CNBC’s annual Disruptor 50 list highlights private companies upending the classic definition of disruption as AI leads new business models beyond the era of better, faster and cheaper innovation.
Over the past century, major chemicals companies like BASF, Dow and LyondellBasell have maximized a global manufacturing process that is derived from fossil fuels. Solugen is on a mission to decarbonize that business model, with a new manufacturing platform that uses engineered enzymes and metal catalysts to convert feedstocks like sugar into chemicals that have historically been made from fossil fuels, including petroleum and natural gas, as well as phosphates, all of which contribute to air, soil and water pollution.
Sparked by a chance medical school poker game conversation in 2016, Solugen evolved from prototype to physical asset in five years, and production hit commercial scale shortly thereafter. It first came onto the radar of many in the market after a September 2021 venture round that raised $357 million, led by Singapore’s sovereign wealth fund GIC, Baillie Gifford and several climate-focused investors.

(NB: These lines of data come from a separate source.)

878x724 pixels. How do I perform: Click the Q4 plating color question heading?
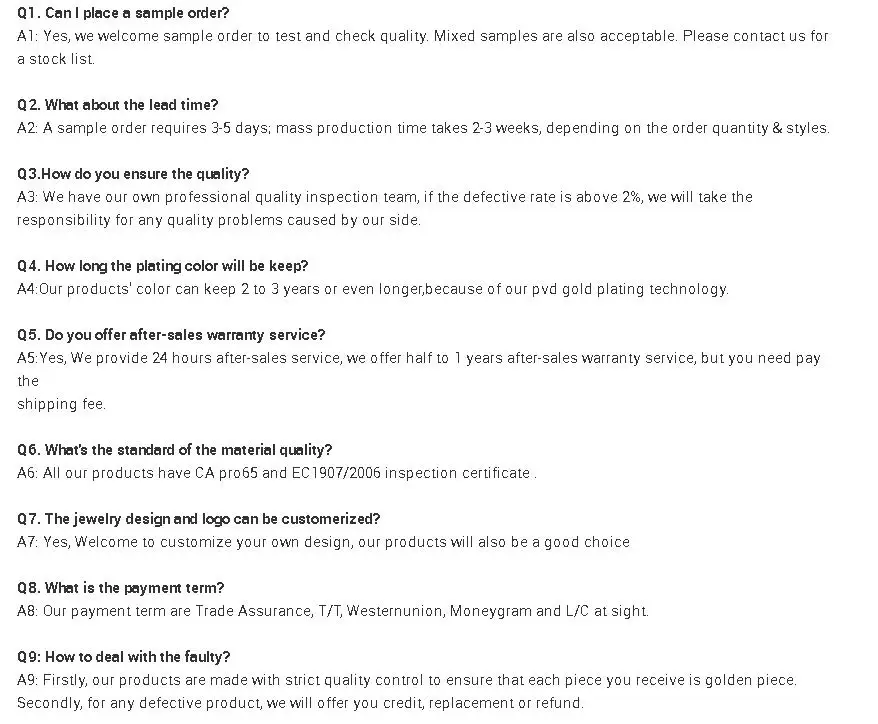click(x=163, y=266)
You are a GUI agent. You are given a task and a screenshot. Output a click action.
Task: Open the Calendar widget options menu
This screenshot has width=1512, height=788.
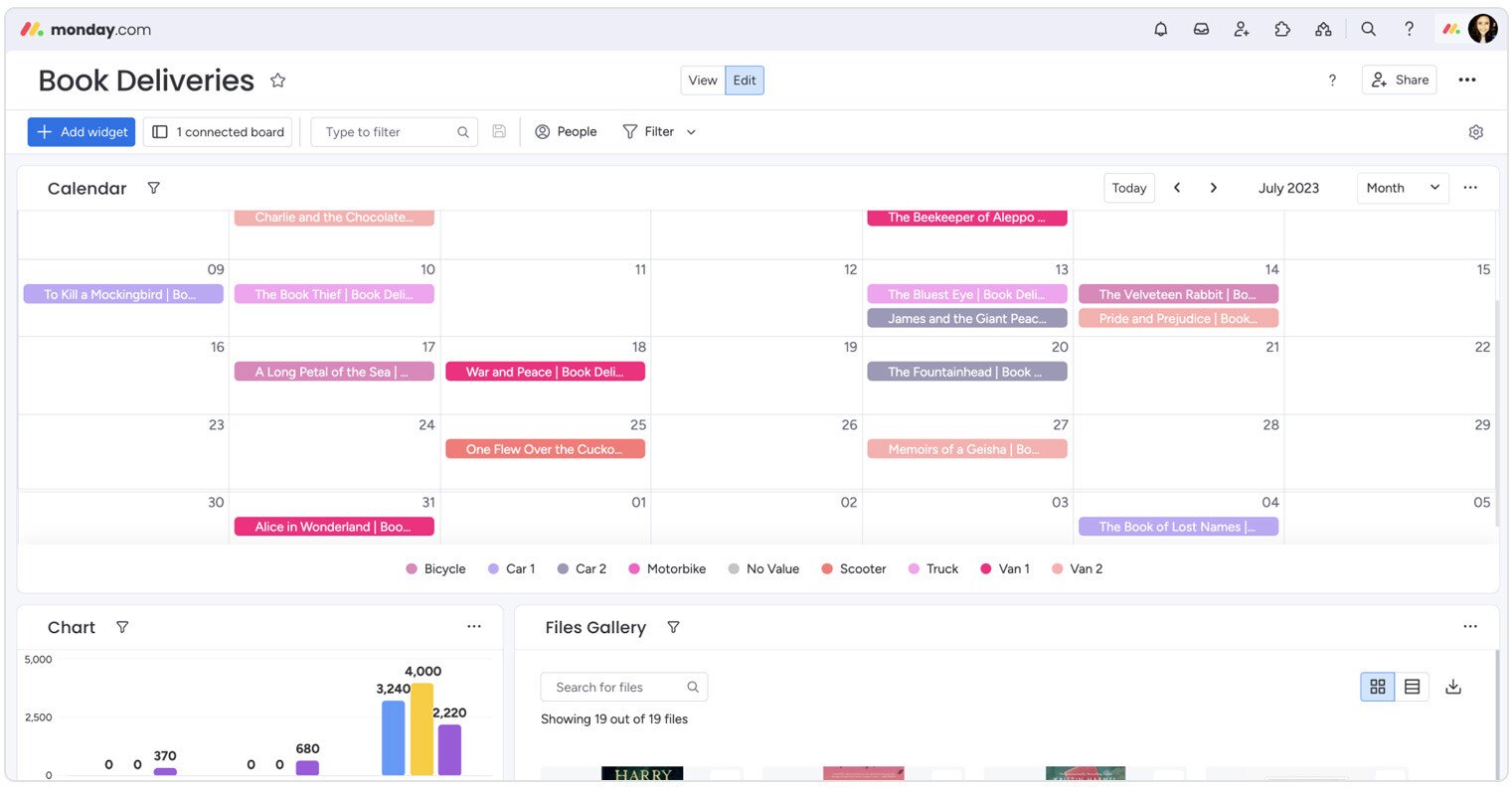tap(1470, 188)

“Solugen is the first synthetic biology company with a demonstrated ability to scale both their sales and their own manufacturing,” an investor told CNBC at the time of the 2021 deal.
The Bioforge, as its manufacturing platform is known, is designed to minimize the massive environmental toll of traditional chemical manufacturing, and in a perfect world, result in carbon-neutral if not carbon-negative emissions. Bioforge 1, its Houston-based site, is a zero discharge facility without air or wastewater emissions.
Solugen is going after the lucrative market served by the chemicals giants, from energy to agriculture, industrial water treatment, concrete, and personal care products. Recent strategic partnerships it has announced include Sasol Chemicals and ADM.
It isn’t alone in eyeing the big opportunity in what is sometimes referred to as “biomanufacturing,” with former disruptor Ginkgo Bioworks, as well as Amyris and Origin Materials among its competitors. It’s a market where the challenge of scaling can lead to brutal stock market performance, as in the case of Zymergen and Amyris, both of which were delisted in recent years after IPOs – Zymergen was acquired by Ginkgo, which has seen its own share value decline by 90% since its 2021 IPO.
Investors are betting on a Bioforge model that can be replicated around the globe. The company recently broke ground on its second biomanufacturing site, a 500,000-square-foot facility in Marshall, Minnesota.
Its manufacturing approach may also find favor in an era when the U.S. government is hyper-focused on reducing reliance on China, from where many chemicals are imported by the industrial sector. Solugen buys domestic feedstocks.
The company’s origin story is also one that investors hope to replicate as part of funding more market-based climate solutions. San Francisco venture firm Fifty Years, among Solugen’s VC backers, launched a grant-making initiative last year to help scientists take research from the conceptual stage to the product stage, inspired by the Solugen example.